Single-nucleotide polymorphisms in genes relating to homocysteine metabolism: how applicable are public SNP databases to a typical European population?

Abstract
To facilitate the association studies in complex diseases characterized by hyperhomocysteinemia, we collected structural and frequency data on single-nucleotide polymorphism (SNPs) in 24 genes relating to homocysteine metabolism. Firstly, we scanned approximately 1.2 Mbp of sequence in the NCBI SNP database (dbSNP) build 110 and we detected 1353 putative SNPs with an average in silico genic density of 1:683. Out of 112 putative SNPs in coding regions (cSNPs), we selected a subset of 42 cSNPs and we assessed the applicability of the NCBI dbSNP to the Czech population - a typical representative of European Caucasians - by determining the frequency of the putative cSNPs experimentally by PCR-RFLP or ARMS-PCR in at least 110 control Czech chromosomes.

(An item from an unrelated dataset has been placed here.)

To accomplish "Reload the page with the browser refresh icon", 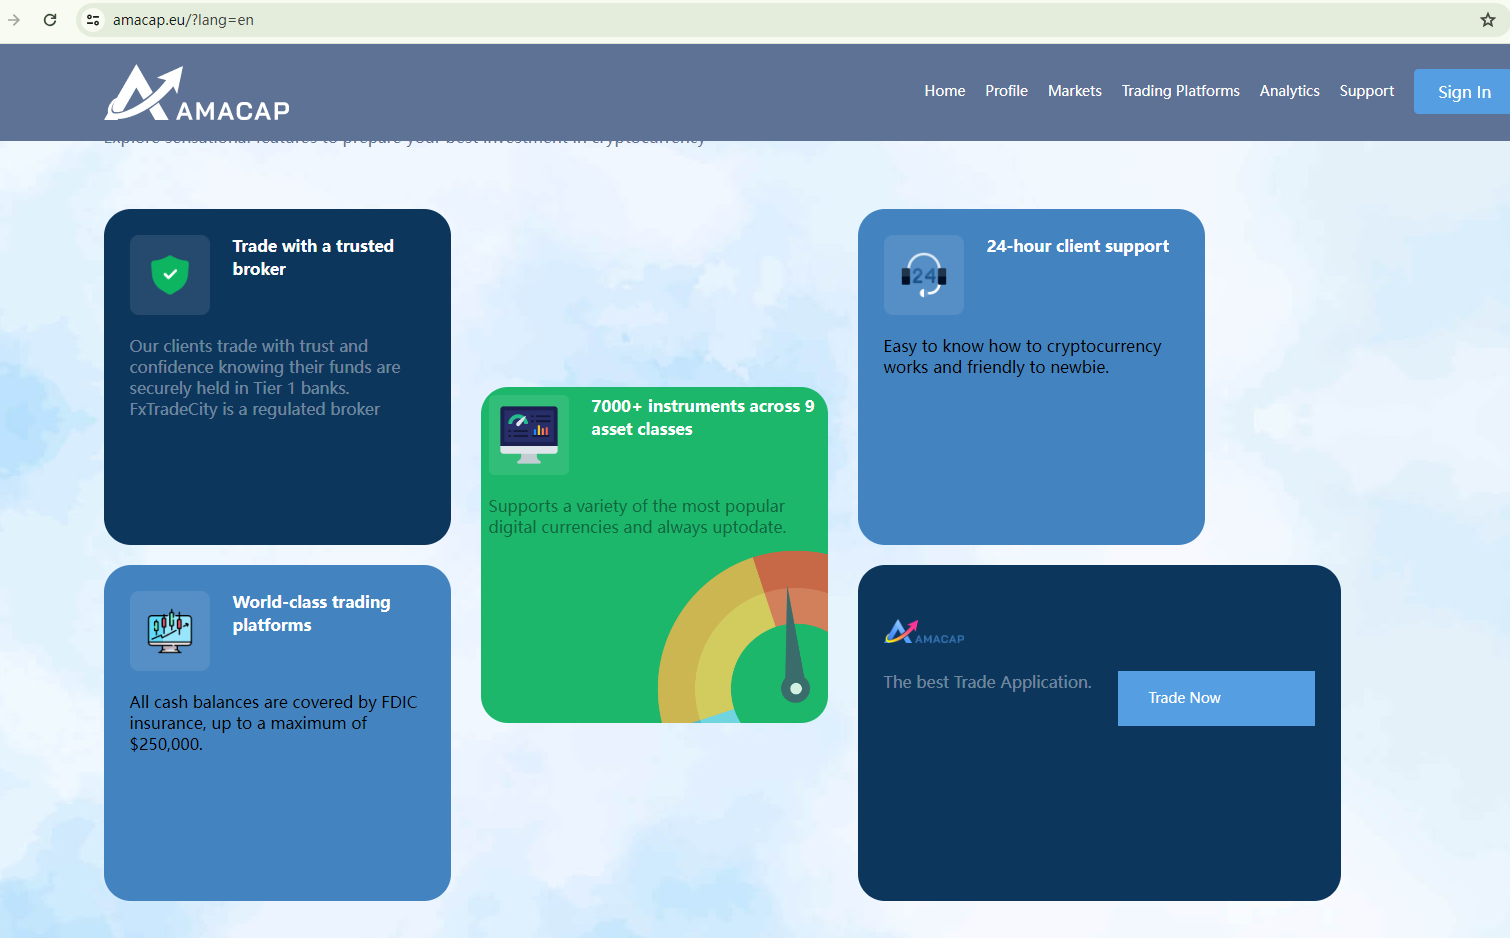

As only 25 of the 42 analyzed cSNPs met the criterion of >/=1% frequency, the positive predictive value of the NCBI data set for our population reached 60%, which is similar to other studies. The correlation of SNP frequency between Czechs and other Caucasians - obtained from NCBI and/or literature - was stronger (r(2)=0.90 for 20 cSNPs) than between Czechs and general NCBI database entries (r(2)=0.73 for 27 cSNPs). Moreover, frequencies of all 20 putative cSNPs, for which data in Caucasians were available, were congruently below or above the 1% frequency criterion both in Czechs and in other Caucasians. In summary, our study shows that the NCBI dbSNP is a useful tool for selecting cSNPs for genetic studies of hyperhomocysteinemia in European populations, although experimental validation of SNPs should be performed, especially if the cSNP entry lacks any frequency data in Caucasians.